■ **Source passage**:
21. The Uruguay Round will also influence world price stability through the tariffication process. As tariffication has the effect on prices in all countries to be more responsive to changes in world market conditions, the magnitude of world market price changes needed to absorb supply or demand shocks is likely to be reduced. While most agricultural tariffs are now bound, countries may apply lower tariffs at any time. Where non-tariff measures were replaced by tariffs, use of that clause would also make imports responsive to changes in world prices. Further more, as improved information systems are in place to monitor harvests on a global basis, market surprises, such as the effect of cereal purchases by the former USSR in 1972, are less likely to happen.
22. On the other hand, most producers will respond to the world price change in the same way. These responses would be more elastic when producers involved deeper in global market economy, even though the synchronisation of responses may be mitigated by the offsetting effect of erratic production fluctuations in various countries. The supply elasticity change would lead to price fluctuation bigger. The well-known cobweb model (figure 2) illustrates this effect. When the world supply curve become more elastic and shift from S 0 to S 1, price fluctuation will change from P0, P1, P2, … to P0, P1', P2'… Thus it would become bigger and the duration of it would be longer.
23. The demand curve shift to a more elastic one would have the opposite effect of mitigating the price fluctuation (As shown by the cobweb illustration). Over all, the total effect of trade liberalisation is ambiguous, but it may make price fluctuations worse or at least prolong them when the change of production elasticity is bigger than that of demand elasticity.
24. Another way in which the Uruguay Round could influence the extent of world price instability is through changed incentives for stockholding. The reduction in market intervention, particularly by exporters, makes it less likely that government stocks will accumulate in the same way in the future as seen in the past and thus the size of global stocks may fall. With reduced global stocks, the world is less able to buffer adjustments of consumption to changes in production. Even though the substitution of private for public stocks could make the some contribution to stability, on balance price stability may deteriorate for cereals and for some livestock products because of the stockholding effect.

■ **Dataset section**:
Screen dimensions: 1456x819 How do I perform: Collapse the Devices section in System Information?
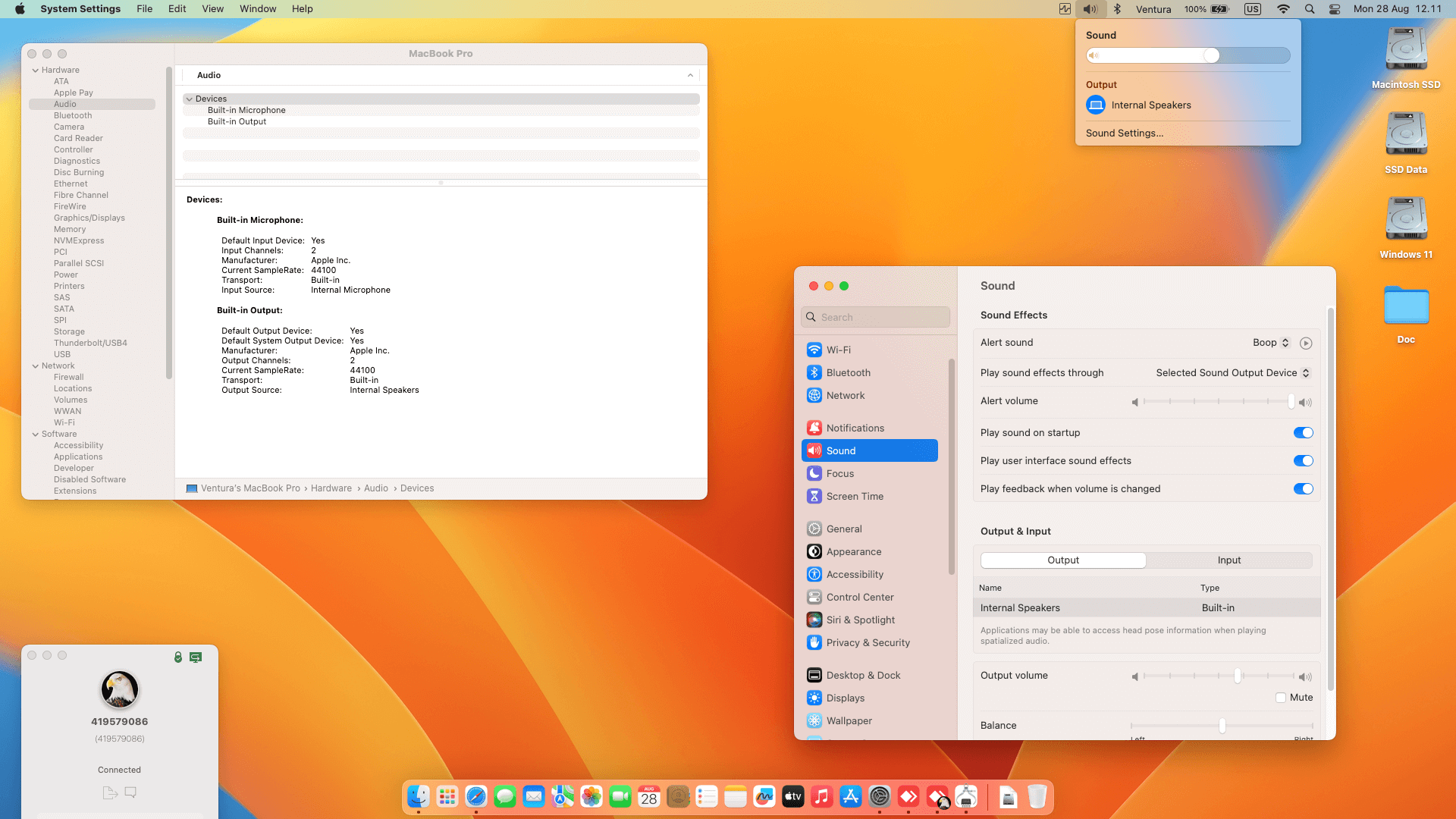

■ **Exercises**:
1. State whether each of the following agrees with the passage on the Uruguay Round and world price stability. Answer yes or no, and quote the deciding words of the passage. (a) Countries may apply tariffs lower than their bound agricultural tariffs at any time. (b) A shift of the demand curve to a more elastic one would make price fluctuation bigger. (c) Reduced market intervention by exporters makes it more likely that government stocks will accumulate as they did in the past.
2. Continue the passage on the Uruguay Round and world price stability from where it stops.
The material above stands apart from the passage on the Uruguay Round and world price stability.

■ **Exercise results**:
1.
(a) Yes: "While most agricultural tariffs are now bound, countries may apply lower tariffs at any time."
(b) No: "The demand curve shift to a more elastic one would have the opposite effect of mitigating the price fluctuation"
(c) No: "makes it less likely that government stocks will accumulate in the same way in the future as seen in the past"

2.
IV. Contribution of a rule-based and stable trade system to
25. For countries dependent on agricultural trade, either as exporter or importers, the prospects for global trade growth is the link between trade and income growth. If greater trade volumes or particular trade regimes lead to higher incomes or faster growth, then agricultural exporters will benefit from a more buoyant demand, while agricultural importers will more easily be able to finance food import bills. A more stable general trade regime should also increase food security of agricultural traders by diminishing fears that arbitrary trade policies might lead to disruption of foreign exchange earnings and a fall in purchasing power with respect to food imports.
26. Trade provides new opportunities for specialisation and exchange, and is usually associated with structural change. Because small-scale producers, especially those in disadvantaged areas, often lack the necessary resources to grow export-oriented crops, they may not be able to participate in this growth. Small producers may abandon their land or be bought out by larger commercial interests. Export production is sometimes associated with the expansion of large-scale capitalist enterprises, which displace small-scale farmers from their land, and export agriculture may worsen the position of the poor majority.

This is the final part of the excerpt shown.